WORK TO BE COMPLETED: Copy out the items below word for word, starting at the line containing "Click the magnifier icon in search box" and ending at the line containing "Click the Display", with both of those lines included.
....................
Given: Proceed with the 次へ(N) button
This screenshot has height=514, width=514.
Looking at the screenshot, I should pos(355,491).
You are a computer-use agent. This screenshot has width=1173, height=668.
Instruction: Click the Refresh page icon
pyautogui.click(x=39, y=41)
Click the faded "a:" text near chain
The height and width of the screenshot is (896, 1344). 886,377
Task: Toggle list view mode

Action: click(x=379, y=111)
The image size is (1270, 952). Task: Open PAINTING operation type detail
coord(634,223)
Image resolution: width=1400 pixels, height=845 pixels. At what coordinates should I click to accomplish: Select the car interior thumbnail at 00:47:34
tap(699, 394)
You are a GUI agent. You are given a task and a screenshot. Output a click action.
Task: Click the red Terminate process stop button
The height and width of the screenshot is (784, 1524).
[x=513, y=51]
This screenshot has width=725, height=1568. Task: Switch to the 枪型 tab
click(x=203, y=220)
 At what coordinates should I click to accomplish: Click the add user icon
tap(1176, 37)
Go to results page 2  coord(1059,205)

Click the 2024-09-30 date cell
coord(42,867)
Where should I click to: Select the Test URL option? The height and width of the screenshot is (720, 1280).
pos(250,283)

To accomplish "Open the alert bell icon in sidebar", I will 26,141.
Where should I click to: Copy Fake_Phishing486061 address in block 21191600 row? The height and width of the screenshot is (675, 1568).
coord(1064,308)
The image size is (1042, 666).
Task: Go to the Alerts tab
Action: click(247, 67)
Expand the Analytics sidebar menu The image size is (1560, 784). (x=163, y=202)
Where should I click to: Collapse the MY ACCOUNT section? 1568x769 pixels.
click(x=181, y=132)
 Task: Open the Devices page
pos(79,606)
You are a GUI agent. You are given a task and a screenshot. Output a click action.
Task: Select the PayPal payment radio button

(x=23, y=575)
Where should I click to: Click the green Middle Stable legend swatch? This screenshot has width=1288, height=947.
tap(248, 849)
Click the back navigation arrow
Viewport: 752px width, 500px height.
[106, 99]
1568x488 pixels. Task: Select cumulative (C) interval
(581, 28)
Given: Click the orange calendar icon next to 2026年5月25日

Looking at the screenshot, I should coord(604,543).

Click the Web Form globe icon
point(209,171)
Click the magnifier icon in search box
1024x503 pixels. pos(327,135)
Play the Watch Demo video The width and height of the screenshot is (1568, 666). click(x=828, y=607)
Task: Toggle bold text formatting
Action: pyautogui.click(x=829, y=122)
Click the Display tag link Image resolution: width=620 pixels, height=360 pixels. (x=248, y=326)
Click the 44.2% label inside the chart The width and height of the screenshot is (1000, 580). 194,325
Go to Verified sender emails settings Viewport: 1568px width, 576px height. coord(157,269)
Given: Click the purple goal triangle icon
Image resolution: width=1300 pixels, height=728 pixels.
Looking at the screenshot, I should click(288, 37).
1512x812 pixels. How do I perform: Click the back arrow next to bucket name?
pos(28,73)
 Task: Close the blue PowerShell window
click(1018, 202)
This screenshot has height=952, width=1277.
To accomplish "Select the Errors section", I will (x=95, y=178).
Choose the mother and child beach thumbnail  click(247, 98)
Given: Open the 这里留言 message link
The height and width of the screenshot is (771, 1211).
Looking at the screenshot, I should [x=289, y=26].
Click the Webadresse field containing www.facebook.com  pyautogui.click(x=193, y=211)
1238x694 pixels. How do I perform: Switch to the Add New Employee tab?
....................
REPLY TO THE EXERCISE:
Click the magnifier icon in search box
1024x503 pixels. pos(327,135)
Play the Watch Demo video The width and height of the screenshot is (1568, 666). click(x=828, y=607)
Task: Toggle bold text formatting
Action: pyautogui.click(x=829, y=122)
Click the Display tag link Image resolution: width=620 pixels, height=360 pixels. (x=248, y=326)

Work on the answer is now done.